Dans la lignée de la loi relative à la régulation économique outre-mer, adoptée par le Sénat à l'automne 2012, ce texte lutte également contre la « vie chère ». L'État autorise ainsi la Nouvelle-Calédonie à créer une autorité de la concurrence locale pour lutter contre les comportements anticoncurrentiels en devenant le « bras armé » de la législation locale. La loi du pays du 23 mai 2013, qui institue des règles anti-trust, pourrait être renforcée, par exemple avec l'injonction structurelle qui existe dans les départements et collectivités d'outre-mer de l'Atlantique.
La création d'une autorité administrative indépendante répond à une attente locale très forte, exprimée lors du dernier comité des signataires et que mes auditions ont confirmée. Ces autorités seraient créées pour les seules compétences de la Nouvelle-Calédonie et instaurées par une loi du pays. Un large consensus se dégage localement pour que l'État soit garant de cette indépendance car, bien que non compétent dans ce domaine, il lui revient d'encadrer les pouvoirs de l'autorité qui mettraient en cause les libertés publiques ou heurteraient la liberté individuelle ou le droit de propriété, et de déterminer les voies de recours contre les décisions de l'autorité. La mise en place de telles autorités suppose donc une collaboration entre l'État et la Nouvelle-Calédonie. Je vous proposerai des amendements visant à renforcer les garanties d'indépendance des membres des autorités administratives indépendantes et à rappeler les compétences de l'État.
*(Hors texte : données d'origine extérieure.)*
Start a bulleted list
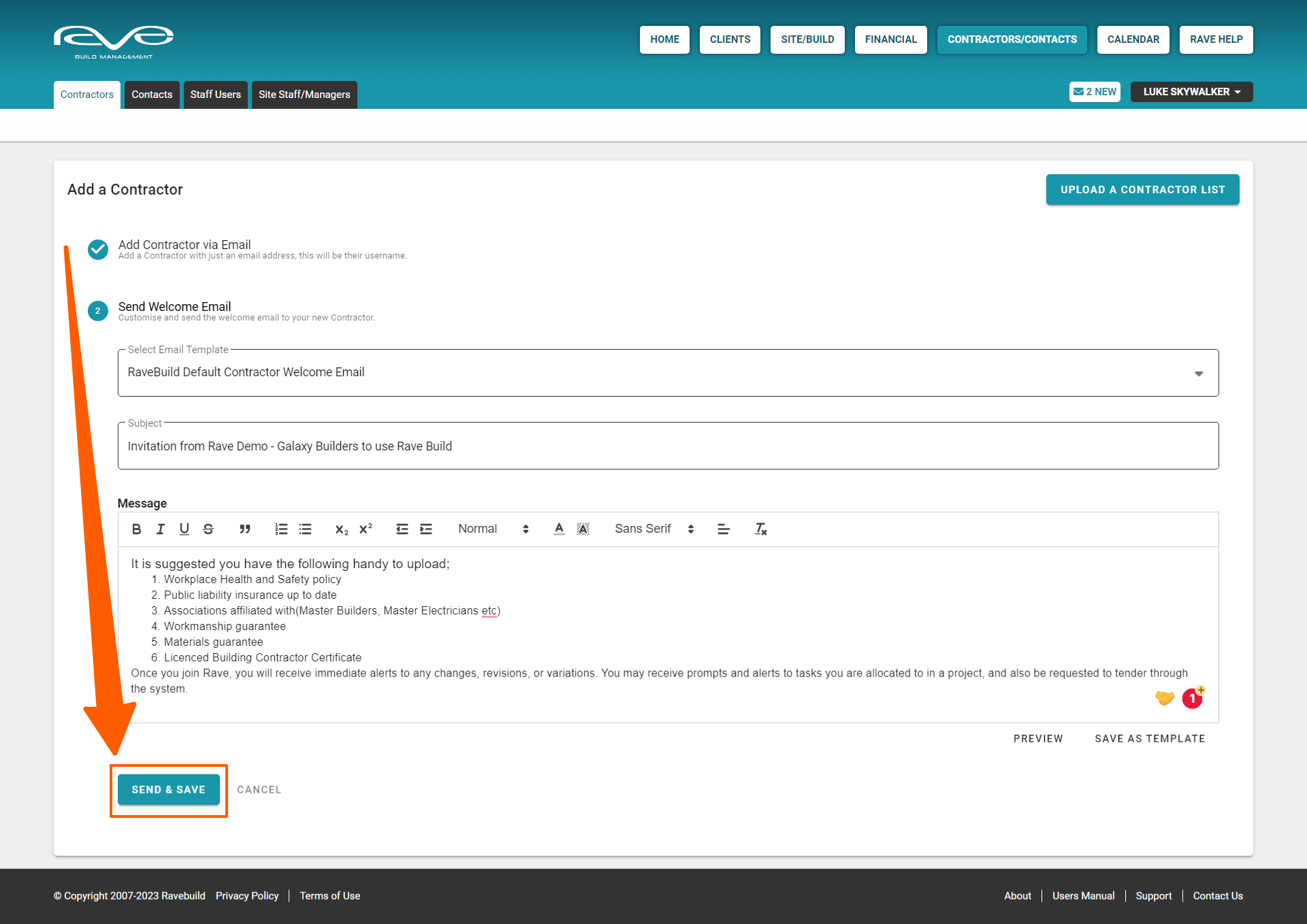The width and height of the screenshot is (1307, 924). coord(305,529)
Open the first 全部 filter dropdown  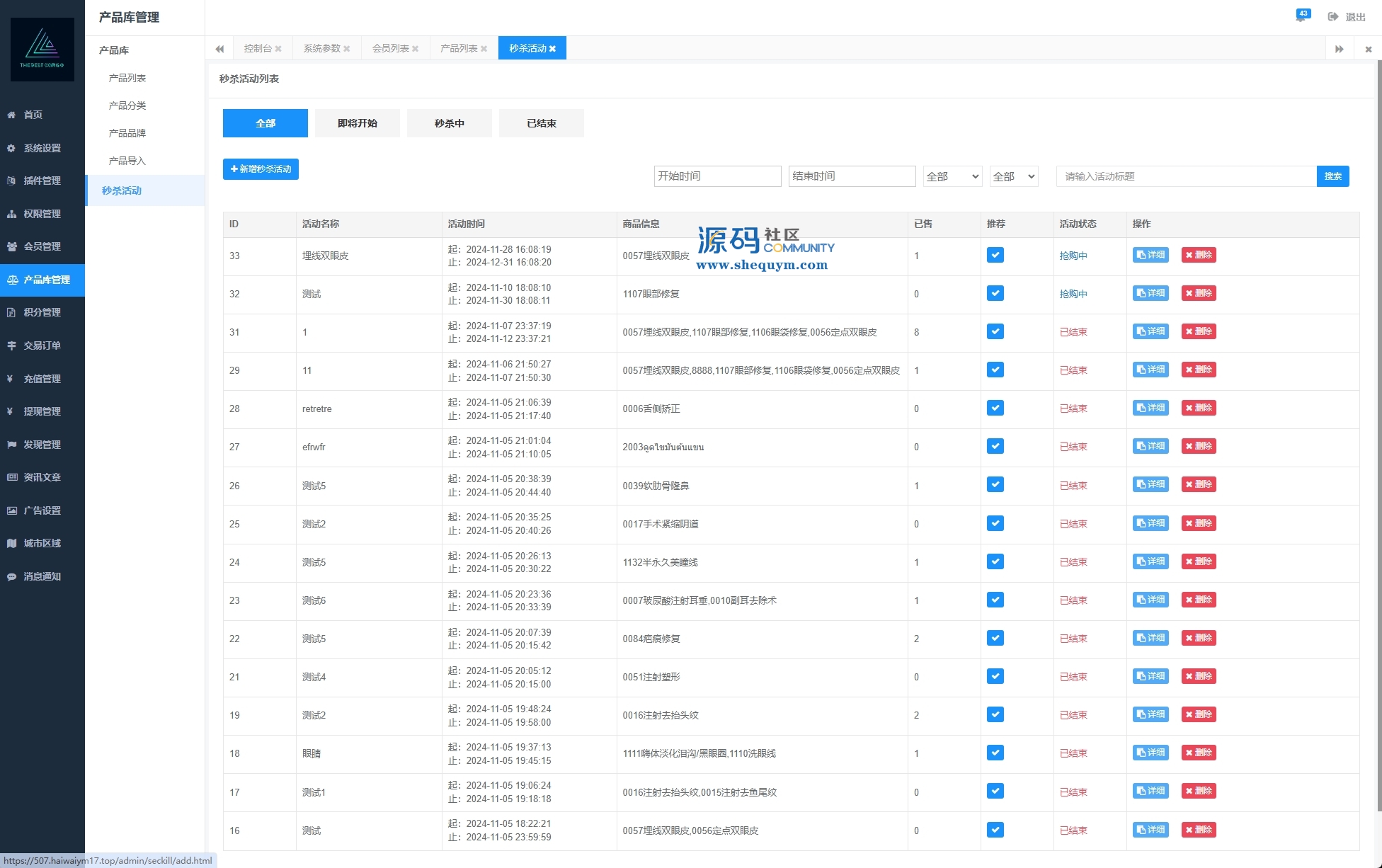point(952,176)
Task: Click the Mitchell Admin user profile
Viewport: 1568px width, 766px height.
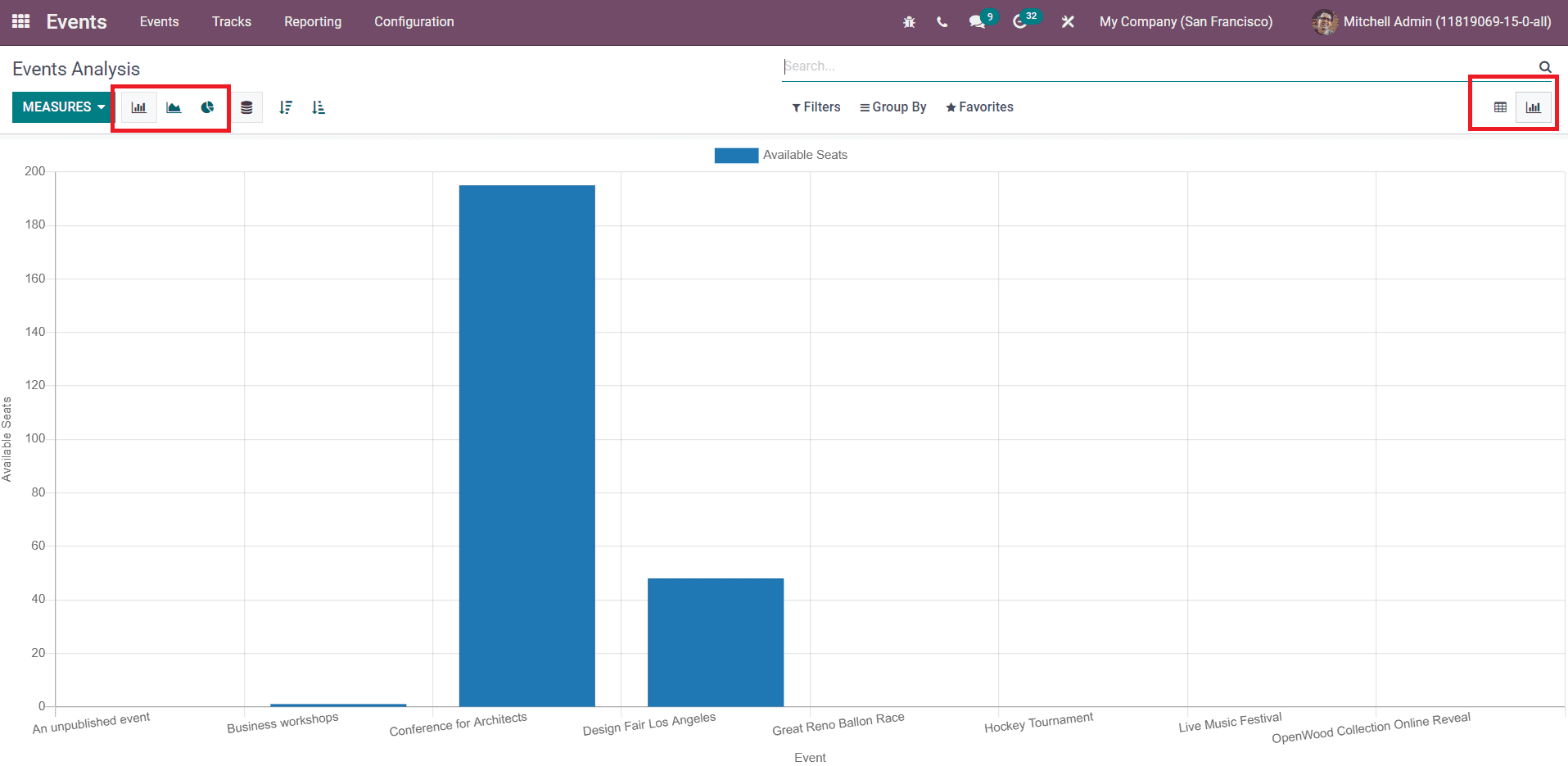Action: coord(1429,22)
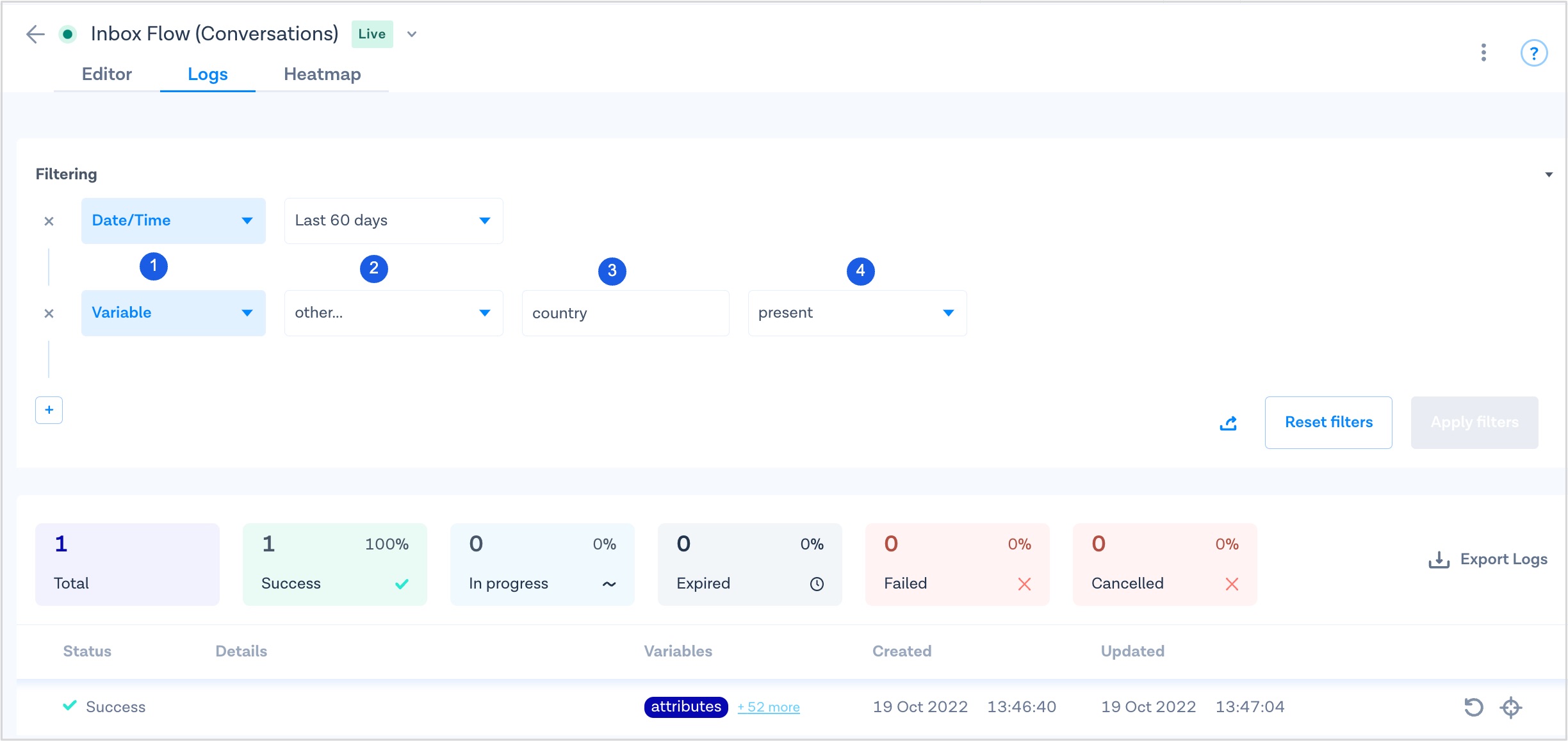Open the three-dot more options menu
This screenshot has height=741, width=1568.
coord(1483,53)
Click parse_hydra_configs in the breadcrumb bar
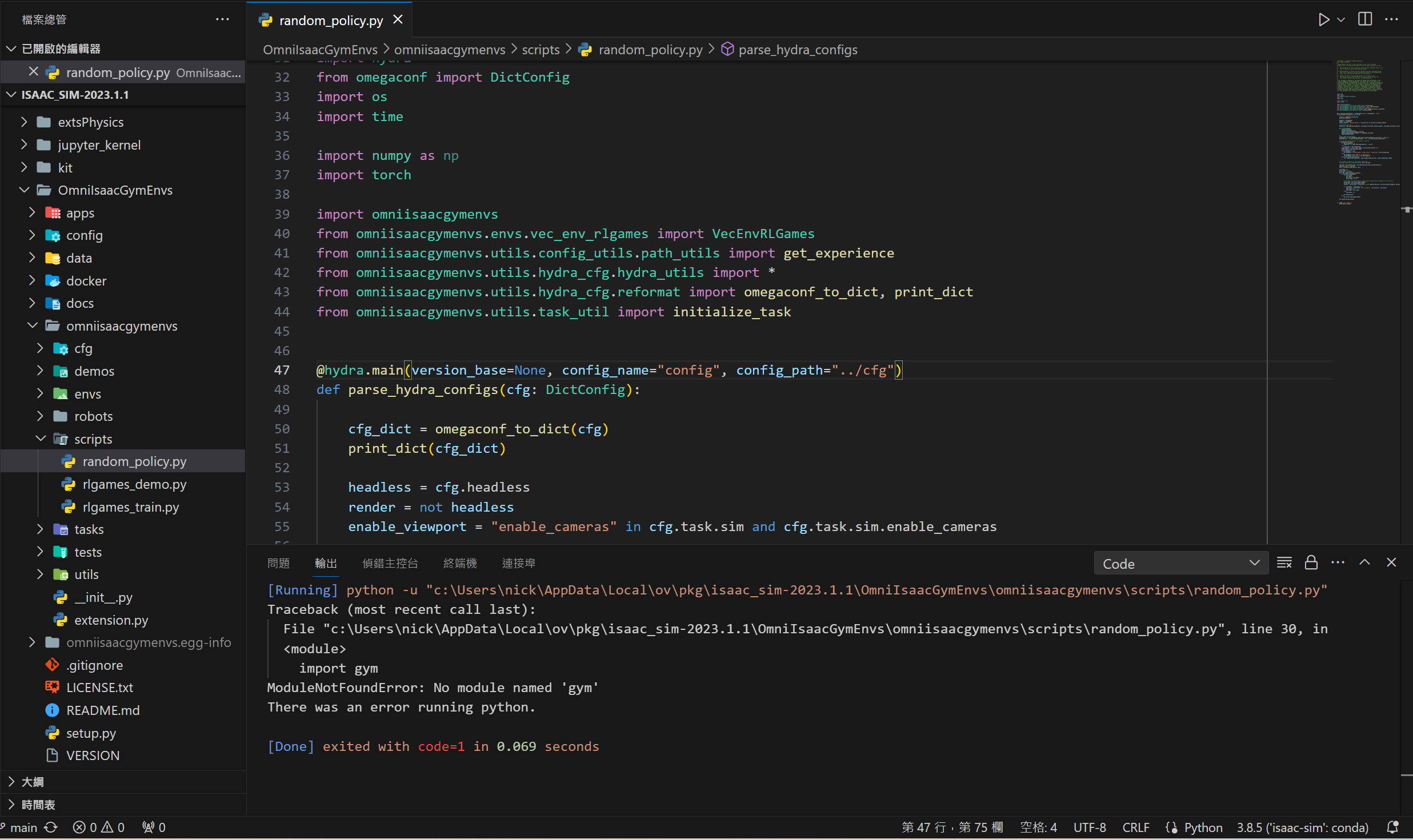This screenshot has width=1413, height=840. 798,50
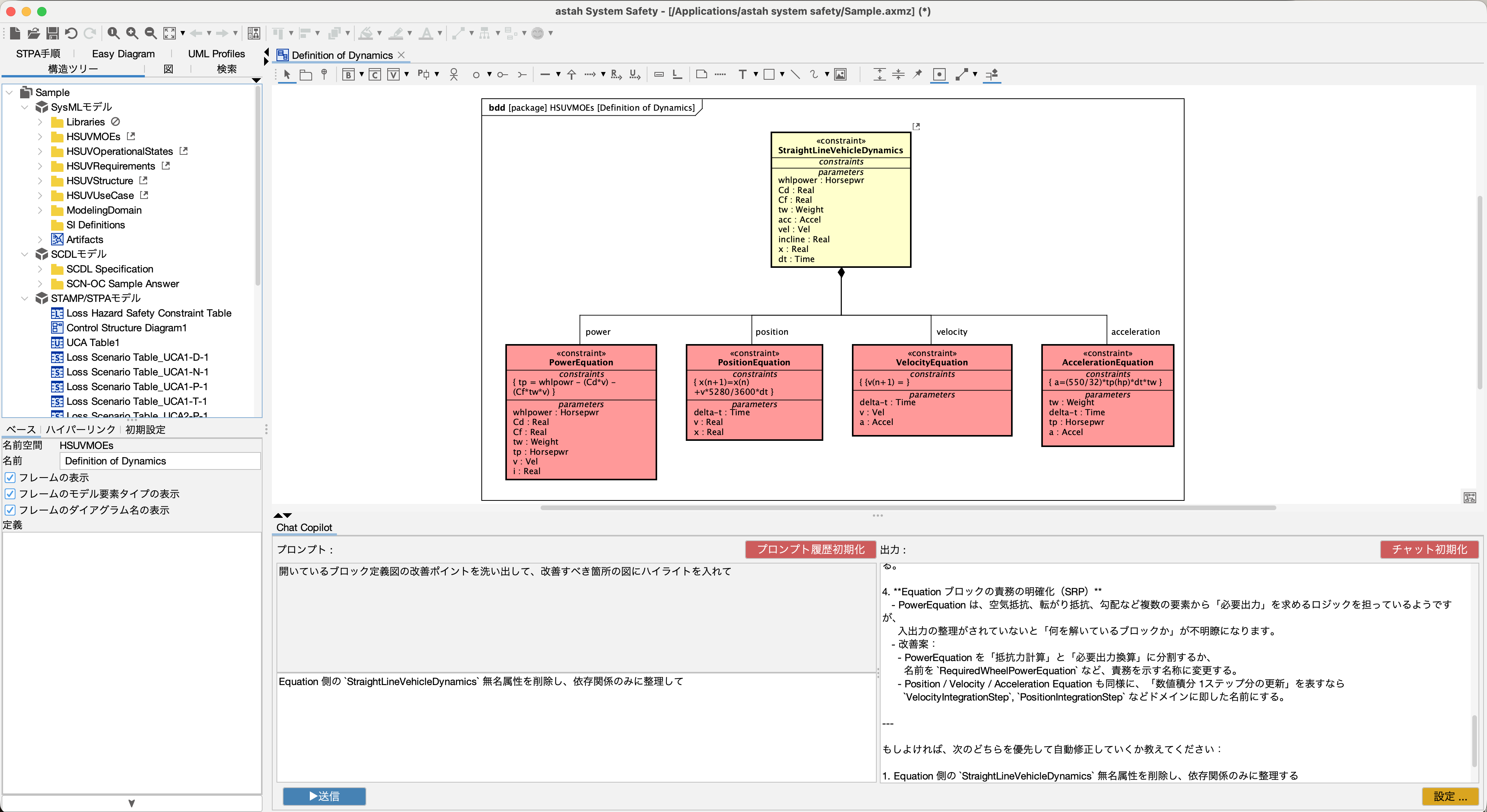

Autre motif de satisfaction : le texte autorise la constitution en Nouvelle-Calédonie de sociétés publiques locales (SPL), qui sont une initiative sénatoriale. Un amendement de M. Daniel Raoul propose de parachever le dispositif prévu en ouvrant cette faculté non seulement à la Nouvelle-Calédonie et aux provinces mais aussi aux communes.
Enfin, l'article unique du projet de loi ordinaire propose au Parlement de ratifier des ordonnances relatives à plusieurs collectivités ultra-marines. Je ne vois pas d'obstacle à la ratification de ces ordonnances qui ont été adoptées dans les délais et selon les modalités prévues aux articles 38 et 74-1 de la Constitution. Deux d'entre elles, qui actualisent le droit civil en Nouvelle-Calédonie, ont été adoptées avant le 1er juillet 2013, lorsque l'État était compétent en matière de droit civil, or il nous est demandé de les ratifier après le transfert de compétences. Le législateur peut-il ratifier des ordonnances dans des domaines où il n'est plus compétent ? Ces ordonnances, prises sur le fondement de l'article 74-1, doivent être ratifiées ; à défaut, elles deviendraient caduques. Il paraît raisonnable de considérer que le transfert de compétences à la Nouvelle-Calédonie n'atteint pas le pouvoir de ratifier, qui appartient au seul Parlement national. Le processus de ratification devant être mené à son terme, il peut être dérogé ponctuellement au transfert irréversible de compétences prévu par l'Accord de Nouméa et la loi organique. Je vous propose donc d'adopter le projet de loi de ratification.